_RECORD EXTRACTS_
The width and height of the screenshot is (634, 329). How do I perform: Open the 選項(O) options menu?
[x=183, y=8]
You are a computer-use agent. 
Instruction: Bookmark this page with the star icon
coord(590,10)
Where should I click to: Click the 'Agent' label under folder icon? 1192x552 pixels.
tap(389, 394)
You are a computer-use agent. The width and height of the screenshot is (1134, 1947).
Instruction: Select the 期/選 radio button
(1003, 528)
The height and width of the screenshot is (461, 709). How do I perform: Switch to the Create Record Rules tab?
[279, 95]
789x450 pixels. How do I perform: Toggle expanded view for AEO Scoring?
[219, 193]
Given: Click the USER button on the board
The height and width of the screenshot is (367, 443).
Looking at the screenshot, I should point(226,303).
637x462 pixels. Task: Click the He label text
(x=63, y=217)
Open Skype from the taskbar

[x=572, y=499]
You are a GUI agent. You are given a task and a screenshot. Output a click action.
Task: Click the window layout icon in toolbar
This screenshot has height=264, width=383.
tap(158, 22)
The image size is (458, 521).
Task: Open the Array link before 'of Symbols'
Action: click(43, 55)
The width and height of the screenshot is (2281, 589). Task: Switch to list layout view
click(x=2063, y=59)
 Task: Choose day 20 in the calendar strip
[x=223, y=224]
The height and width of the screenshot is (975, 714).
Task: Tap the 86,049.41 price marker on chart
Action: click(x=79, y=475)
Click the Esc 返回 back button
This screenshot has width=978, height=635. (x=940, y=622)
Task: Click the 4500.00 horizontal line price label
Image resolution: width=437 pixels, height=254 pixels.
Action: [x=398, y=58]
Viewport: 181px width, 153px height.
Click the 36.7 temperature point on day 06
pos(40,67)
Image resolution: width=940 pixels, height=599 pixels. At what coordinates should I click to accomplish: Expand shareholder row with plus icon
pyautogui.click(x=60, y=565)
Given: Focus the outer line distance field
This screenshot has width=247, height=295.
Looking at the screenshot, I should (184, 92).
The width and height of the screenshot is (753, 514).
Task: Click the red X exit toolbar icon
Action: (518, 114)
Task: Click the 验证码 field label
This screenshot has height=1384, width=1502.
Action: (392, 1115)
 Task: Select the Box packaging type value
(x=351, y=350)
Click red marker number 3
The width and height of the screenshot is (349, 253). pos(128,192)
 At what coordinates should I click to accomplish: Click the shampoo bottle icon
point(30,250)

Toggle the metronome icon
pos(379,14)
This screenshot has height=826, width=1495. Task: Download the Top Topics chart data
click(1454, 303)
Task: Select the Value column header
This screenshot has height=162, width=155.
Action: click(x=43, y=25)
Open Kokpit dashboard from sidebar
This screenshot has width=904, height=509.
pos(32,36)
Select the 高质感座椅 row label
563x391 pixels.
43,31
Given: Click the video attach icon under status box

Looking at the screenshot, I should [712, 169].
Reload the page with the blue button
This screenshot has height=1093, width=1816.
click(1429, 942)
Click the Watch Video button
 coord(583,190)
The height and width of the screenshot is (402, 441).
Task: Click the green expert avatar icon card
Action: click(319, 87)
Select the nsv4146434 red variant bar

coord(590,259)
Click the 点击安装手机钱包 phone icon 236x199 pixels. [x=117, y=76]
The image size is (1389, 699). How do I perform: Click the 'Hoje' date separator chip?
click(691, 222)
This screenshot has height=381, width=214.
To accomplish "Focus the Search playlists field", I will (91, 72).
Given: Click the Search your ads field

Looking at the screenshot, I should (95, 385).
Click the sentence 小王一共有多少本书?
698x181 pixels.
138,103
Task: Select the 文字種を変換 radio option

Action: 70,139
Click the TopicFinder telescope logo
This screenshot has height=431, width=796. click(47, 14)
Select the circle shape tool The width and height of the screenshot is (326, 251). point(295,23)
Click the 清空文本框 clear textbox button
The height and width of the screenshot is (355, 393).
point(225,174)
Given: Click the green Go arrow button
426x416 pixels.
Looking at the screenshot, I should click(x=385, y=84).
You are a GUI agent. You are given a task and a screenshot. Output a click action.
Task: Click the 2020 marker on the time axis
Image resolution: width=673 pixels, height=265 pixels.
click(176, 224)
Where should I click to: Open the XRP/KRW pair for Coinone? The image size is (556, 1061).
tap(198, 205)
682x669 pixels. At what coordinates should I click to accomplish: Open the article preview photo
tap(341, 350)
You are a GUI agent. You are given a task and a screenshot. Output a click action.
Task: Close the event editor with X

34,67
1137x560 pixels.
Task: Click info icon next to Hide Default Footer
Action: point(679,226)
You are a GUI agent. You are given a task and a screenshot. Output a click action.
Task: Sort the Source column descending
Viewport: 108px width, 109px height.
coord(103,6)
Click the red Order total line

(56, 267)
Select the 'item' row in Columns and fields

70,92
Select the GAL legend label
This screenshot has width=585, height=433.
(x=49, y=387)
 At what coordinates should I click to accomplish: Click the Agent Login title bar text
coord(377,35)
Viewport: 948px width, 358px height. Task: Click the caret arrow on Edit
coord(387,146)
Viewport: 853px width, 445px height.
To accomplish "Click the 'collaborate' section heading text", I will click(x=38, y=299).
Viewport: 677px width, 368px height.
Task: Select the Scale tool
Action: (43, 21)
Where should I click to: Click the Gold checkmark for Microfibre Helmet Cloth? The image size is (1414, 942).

_WHAT TO PRODUCE_
Restate word for word every line from the one containing "title bar text" through the final line of the listing. Both end lines belong in the answer.

_THE ANSWER_
 At what coordinates should I click to accomplish: Click the Agent Login title bar text
coord(377,35)
Viewport: 948px width, 358px height. Task: Click the caret arrow on Edit
coord(387,146)
Viewport: 853px width, 445px height.
To accomplish "Click the 'collaborate' section heading text", I will click(x=38, y=299).
Viewport: 677px width, 368px height.
Task: Select the Scale tool
Action: (43, 21)
Where should I click to: Click the Gold checkmark for Microfibre Helmet Cloth? The image size is (1414, 942).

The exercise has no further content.